The Cross-track Infrared Sounder (CrIS) on Suomi National Polar-orbiting Partnership Satellite (S-NPP) is a Fourier transform spectrometer. It has been operated in the so-called normal spectral resolution mode since the beginning of the S-NPP mission. In normal mode, CrIS provides a total of 1305 channels over 3 spectral bands from 650 to 1095 cm-1(LWIR), 1210 to 1750 cm-1 (MWIR) and 2155 to 2550 cm-1 (SWIR), with spectral resolutions of 0.625 cm-1, 1.25 cm-1 and 2.5 cm-1, respectively. CrIS can also be operated in the full spectral resolution (FSR) mode, in which the MWIR and SWIR band interferograms are recorded with the same maximum path difference as the LWIR band, and therefore the measurements can be processed into spectra with a spectral resolution of 0.625 cm-1 for all three bands (total 2211 channels). NOAA will operate the S-NPP CrIS in FSR mode for the rest of the mission beginning in December 2014. In the first year of FSR operation, NOAA will offline generate the FSR Sensor Data Record (SDR) product from the FSR measurements, while its operational SDR processing system will still produce normal resolution SDRs by truncating the MWIR and SWIR interferograms to the (“normal”) sizes same as those measured in the normal mode operation.

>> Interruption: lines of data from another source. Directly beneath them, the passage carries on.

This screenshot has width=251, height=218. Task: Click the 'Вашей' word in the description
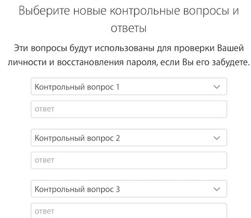click(230, 48)
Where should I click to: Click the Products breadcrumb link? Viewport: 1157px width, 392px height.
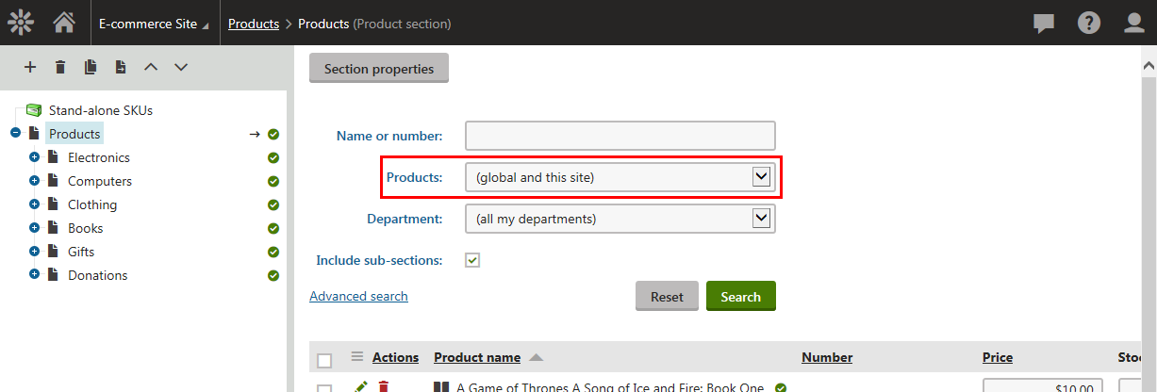pyautogui.click(x=254, y=24)
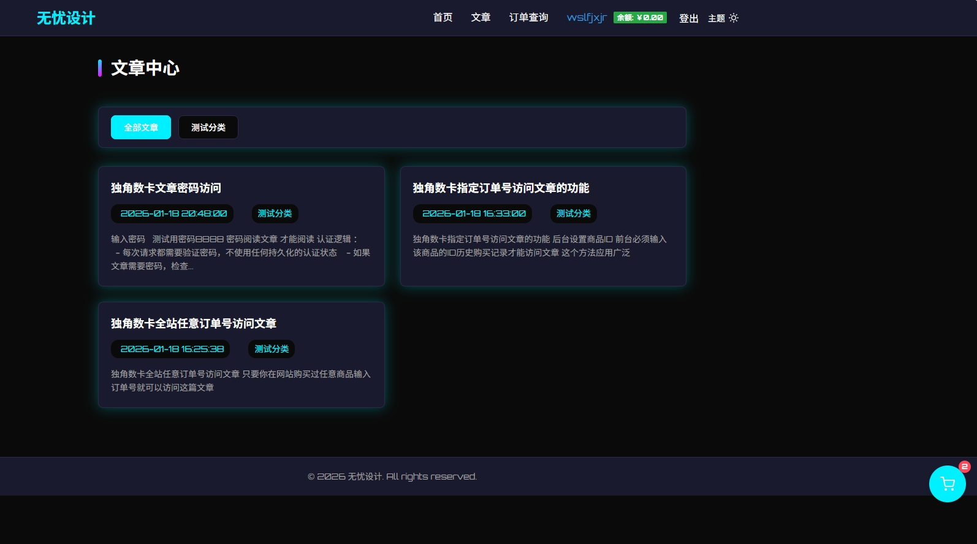This screenshot has width=977, height=544.
Task: Click 测试分类 tag on the 指定订单号 article
Action: coord(573,213)
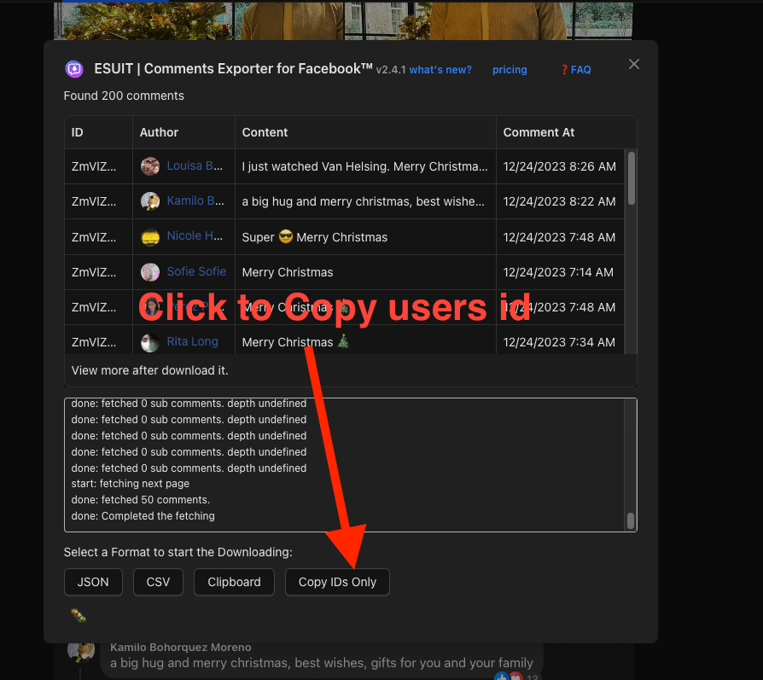Download comments as JSON

93,582
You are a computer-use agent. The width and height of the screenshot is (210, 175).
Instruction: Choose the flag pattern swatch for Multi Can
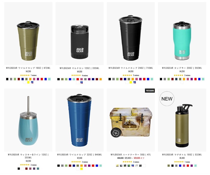81,82
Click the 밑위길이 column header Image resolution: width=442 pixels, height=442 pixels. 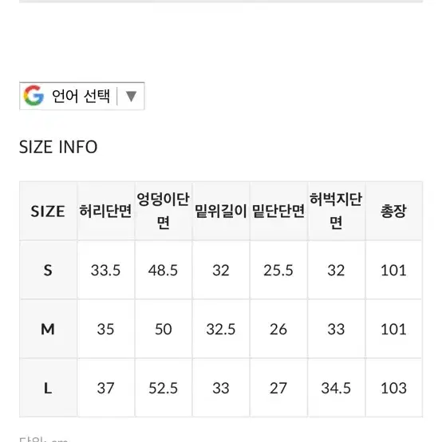[x=221, y=211]
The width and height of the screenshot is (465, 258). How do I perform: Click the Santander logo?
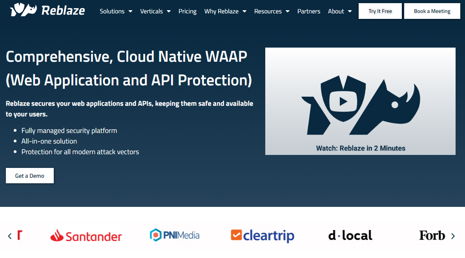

Up to date, the S-NPP has been commanded three times in-orbit into FSR mode (02/23/2012, 03/12/2013, and 08/27/2013) for testing. The CrIS full resolution Processing System (CRPS) has been developed to generate the FSR SDR, which includes the operational CrIS SDR software in the form of Algorithm Development Library (ADL), modified in both algorithm and code to process the FSR data. The FSR SDR software/algorithm was validated based on the Calibration and Validation (Cal/Val) work performed by the CrIS SDR science team on the normal mode data and the assessment of the FSR SDRs generated from the three in-orbit FSR tests. In the assessment work, the radiometric and spectral accuracies were assessed by analyzing the difference between observations and simulations using the Community Radiative Transfer Model (CRTM) and by comparing CrIS with IASI using the Simultaneous Nadir Overpass (SNO) and Double Difference methods. In addition, the consistency in radiometric and spectral accuracy among the 9 Field-of-Views (FOVs) is also evaluated through FOV-to-FOV comparisons. Results showed that CrIS FSR SDRs generated with CRPS have similar radiometric and spectral accuracy as those from normal mode. In this presentation, we will overview the FSR SDR processing algorithms and show the results of the SDR quality assessments from the data collected during the in-orbit FSR tests and the new data that will be received after the S-NPP CrIS is commanded into FSR mode in December 2014.